Le dialogue devient alors une diatribe. Le fonctionnaire s’indigne : « Le gouvernement songe à encourager le tourisme ! Encore une fois ! C’est terrible ! Où allons-nous ? » Derrière la caricature du râleur français se cache un discours d’une modernité saisissante. Ce que Scize dénonce, ce n’est pas seulement la vulgarisation des loisirs, mais la marchandisation du monde : l’idée que l’État lui-même, au nom de l’économie, incite à transformer les montagnes, les côtes et les villages en sources de profit. Le tourisme devient l’équivalent des grands travaux ou des subventions agricoles : une “industrie nationale” à encourager, au détriment du sens du lieu et de la lenteur.

Scize déroule alors une satire en crescendo. Il évoque « les pauvres gens qu’on entasse dans ces chaudrons à roulettes appelés autocars », la Suisse « esquintée », le Jura « sali », la Corse « banalisée ». Les formules claquent comme des gifles : « On a esquinté la Suisse, abîmé les Alpes, sali le Jura, domestiqué le Tyrol, empoisonné les Dolomites, banalisé la Corse… » Le ton est rageur, mais précis : chaque région évoquée incarne une étape du désastre. L’ironie vise à la fois le pouvoir, les industriels du tourisme et le public lui-même, complice par conformisme. Ce texte de 1932 semble déjà annoncer les dénonciations écologistes d’après-guerre — on y trouve, avant la lettre, le mot d’ordre du “développement durable” : ne pas confondre découverte et destruction.

L’un des passages les plus frappants du texte — et sans doute le plus amer — survient lorsque le narrateur imagine la tête des touristes dans leurs cars : « Ils sont maussades. Ils ouvrent, sur les sites les plus vantés, des yeux de bovidés nostalgiques. Le soleil les rôtit, la poussière les aveugle, la pluie les enrhume. » Le voyage moderne est devenu une corvée, une succession de déceptions emballées dans des brochures mensongères. Scize en tire une morale cruelle : la plupart des voyageurs, dit-il, « regrettent leur salon familier » et « souffrent sans rien dire » du déracinement qu’on leur vend comme un idéal. Le tourisme de masse, loin d’élargir l’esprit, rend les hommes interchangeables et mélancoliques.

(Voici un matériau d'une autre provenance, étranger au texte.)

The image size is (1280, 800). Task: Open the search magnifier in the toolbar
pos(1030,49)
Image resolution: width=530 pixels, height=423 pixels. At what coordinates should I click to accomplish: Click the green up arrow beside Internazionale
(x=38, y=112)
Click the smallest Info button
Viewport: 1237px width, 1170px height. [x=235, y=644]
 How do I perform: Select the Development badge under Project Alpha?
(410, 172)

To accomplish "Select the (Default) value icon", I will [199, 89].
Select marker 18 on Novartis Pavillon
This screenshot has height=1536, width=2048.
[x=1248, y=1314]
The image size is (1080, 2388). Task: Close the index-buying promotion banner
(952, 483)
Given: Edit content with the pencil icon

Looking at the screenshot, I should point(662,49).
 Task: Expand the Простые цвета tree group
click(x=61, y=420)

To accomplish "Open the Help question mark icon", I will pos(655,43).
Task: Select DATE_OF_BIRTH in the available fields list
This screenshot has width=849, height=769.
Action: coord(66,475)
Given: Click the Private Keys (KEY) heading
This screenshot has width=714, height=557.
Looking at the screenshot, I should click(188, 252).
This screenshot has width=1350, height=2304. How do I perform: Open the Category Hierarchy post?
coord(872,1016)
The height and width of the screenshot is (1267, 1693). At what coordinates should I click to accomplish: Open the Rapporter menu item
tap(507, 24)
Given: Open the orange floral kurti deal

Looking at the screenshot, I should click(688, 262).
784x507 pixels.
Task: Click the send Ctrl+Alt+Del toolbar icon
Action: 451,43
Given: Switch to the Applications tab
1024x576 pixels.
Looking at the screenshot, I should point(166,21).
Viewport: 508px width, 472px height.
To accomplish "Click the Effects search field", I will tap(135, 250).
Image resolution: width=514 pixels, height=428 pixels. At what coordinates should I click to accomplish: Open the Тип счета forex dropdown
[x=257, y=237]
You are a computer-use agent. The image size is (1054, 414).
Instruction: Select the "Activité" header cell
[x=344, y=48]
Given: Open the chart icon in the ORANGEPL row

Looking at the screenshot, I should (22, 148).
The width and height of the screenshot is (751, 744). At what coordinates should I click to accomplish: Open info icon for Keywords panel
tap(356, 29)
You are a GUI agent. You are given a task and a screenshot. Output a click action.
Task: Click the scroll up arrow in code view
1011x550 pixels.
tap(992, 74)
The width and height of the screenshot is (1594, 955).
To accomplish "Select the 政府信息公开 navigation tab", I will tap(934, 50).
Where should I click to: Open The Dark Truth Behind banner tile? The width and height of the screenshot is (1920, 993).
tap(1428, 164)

Mais derrière le sarcasme, une critique politique se dessine. L’année 1932 voit la France entrer dans la Grande Dépression qui suit la crise mondiale de 1929. Les gouvernements successifs, de Tardieu à Herriot, cherchent à stimuler la consommation intérieure, notamment par le loisir : on parle de congés payés, d’infrastructures touristiques, de routes alpines et balnéaires. Ce projet — qui sera repris quelques années plus tard par le Front populaire — apparaît à Scize comme une supercherie morale : « On a vanté l’enrichissement qu’apporte à l’âme le dépaysement et autres fariboles », écrit-il. Pour lui, l’État “encourage le tourisme” parce qu’il ne sait plus encourager la culture, la pensée, ou la simplicité.

La dernière page se conclut sur une note d’humour noir, digne du Canard : un badaud s’écrie, en regardant par la fenêtre : « Tiens, il ne pleut plus ! » — « Ah ! » répond le chœur soulagé. Et Scize conclut : « Non. Il ne pleut plus. Il neige. » Ironie ultime : quand on croit voir s’améliorer le temps, c’est qu’il empire. Le ciel lui-même semble rire du progrès.

Avec D’un encouragement à décourager, Pierre Scize livre l’un des textes les plus lucides du Canard entre-deux-guerres. Derrière la chronique de vacances se cache une dénonciation prophétique du tourisme de masse, de la défiguration des paysages et de la standardisation du bonheur. En 1932 déjà, la satire flairait le désastre écologique et culturel à venir.